Charles sat quietly, looking at the altar and the crucifix hanging above it. He was not a member of any organized religion, although he harbored very firm spiritual beliefs. He liked to come to the chapel to let his mind wander.

Today, he thought of his grandson, David Denton. Some called him Quiz.

“Smart as a whip, that boy,” Charles said to himself. “And a very special young man. Oh yes, very special indeed.”

On many occasions, he had heard Quiz speaking to himself, although Charles suspected that David was, in reality, speaking to someone else. Charles knew all too well what that was like.

Charles rose, mumbling Hamlet’s famous line: “There are more things in heaven and earth, Horatio, than are dreamt of in your philosophy.”

Charles climbed to the third floor, intending to take a power nap in his bedroom. Like Thomas Edison, he often lay down for an hour or two, awaking refreshed, ready to resume his esoteric work.

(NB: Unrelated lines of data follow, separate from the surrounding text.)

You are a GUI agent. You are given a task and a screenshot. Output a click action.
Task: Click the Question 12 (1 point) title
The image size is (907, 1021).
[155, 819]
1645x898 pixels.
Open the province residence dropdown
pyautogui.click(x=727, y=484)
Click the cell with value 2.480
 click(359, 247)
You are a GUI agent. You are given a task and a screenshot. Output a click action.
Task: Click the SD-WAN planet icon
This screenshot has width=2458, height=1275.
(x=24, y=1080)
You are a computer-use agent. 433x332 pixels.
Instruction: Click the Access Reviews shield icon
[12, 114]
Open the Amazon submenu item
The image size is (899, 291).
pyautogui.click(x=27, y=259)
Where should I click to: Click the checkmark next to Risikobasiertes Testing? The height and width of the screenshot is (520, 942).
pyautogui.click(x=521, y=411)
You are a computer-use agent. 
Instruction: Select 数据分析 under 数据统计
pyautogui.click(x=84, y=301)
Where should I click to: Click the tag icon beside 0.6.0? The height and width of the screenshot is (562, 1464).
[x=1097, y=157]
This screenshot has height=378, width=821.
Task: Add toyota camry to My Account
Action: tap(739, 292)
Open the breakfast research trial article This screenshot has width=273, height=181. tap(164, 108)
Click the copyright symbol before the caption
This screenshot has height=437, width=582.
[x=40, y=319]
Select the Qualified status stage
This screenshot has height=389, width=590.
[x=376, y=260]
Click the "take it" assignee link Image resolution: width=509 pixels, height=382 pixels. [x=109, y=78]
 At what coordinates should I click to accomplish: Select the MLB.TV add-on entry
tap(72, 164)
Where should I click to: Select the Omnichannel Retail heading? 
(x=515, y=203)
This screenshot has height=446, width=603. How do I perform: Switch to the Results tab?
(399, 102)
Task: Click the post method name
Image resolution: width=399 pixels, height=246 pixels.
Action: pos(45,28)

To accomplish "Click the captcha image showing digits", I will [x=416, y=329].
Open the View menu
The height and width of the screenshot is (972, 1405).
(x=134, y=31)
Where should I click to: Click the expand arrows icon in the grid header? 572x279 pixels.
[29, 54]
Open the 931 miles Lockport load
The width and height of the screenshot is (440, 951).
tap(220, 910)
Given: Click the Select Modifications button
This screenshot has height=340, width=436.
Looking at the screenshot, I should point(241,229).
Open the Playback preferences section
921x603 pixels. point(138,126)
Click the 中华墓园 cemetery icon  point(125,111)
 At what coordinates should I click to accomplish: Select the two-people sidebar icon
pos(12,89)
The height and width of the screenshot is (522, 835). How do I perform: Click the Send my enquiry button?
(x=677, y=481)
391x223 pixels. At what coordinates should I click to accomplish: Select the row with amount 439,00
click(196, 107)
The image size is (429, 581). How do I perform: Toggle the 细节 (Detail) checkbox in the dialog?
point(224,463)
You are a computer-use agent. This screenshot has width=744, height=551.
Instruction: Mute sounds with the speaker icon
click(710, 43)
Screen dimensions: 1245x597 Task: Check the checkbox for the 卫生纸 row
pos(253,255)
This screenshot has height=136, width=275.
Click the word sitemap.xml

On the third floor, he passed a corridor that admitted to no room and led absolutely nowhere. A voice at the end of the corridor summoned him.

Charles paused, turned, and walked down the dark hallway. There was no one in the hall, but he was nevertheless attentive as the voice spoke to him.

“Goodness me,” he said in response. “That could be very troublesome. Very troublesome indeed. I will try my best. I give you my word.”

Within ten minutes, Charles was fast asleep in the large four-poster bed in his room.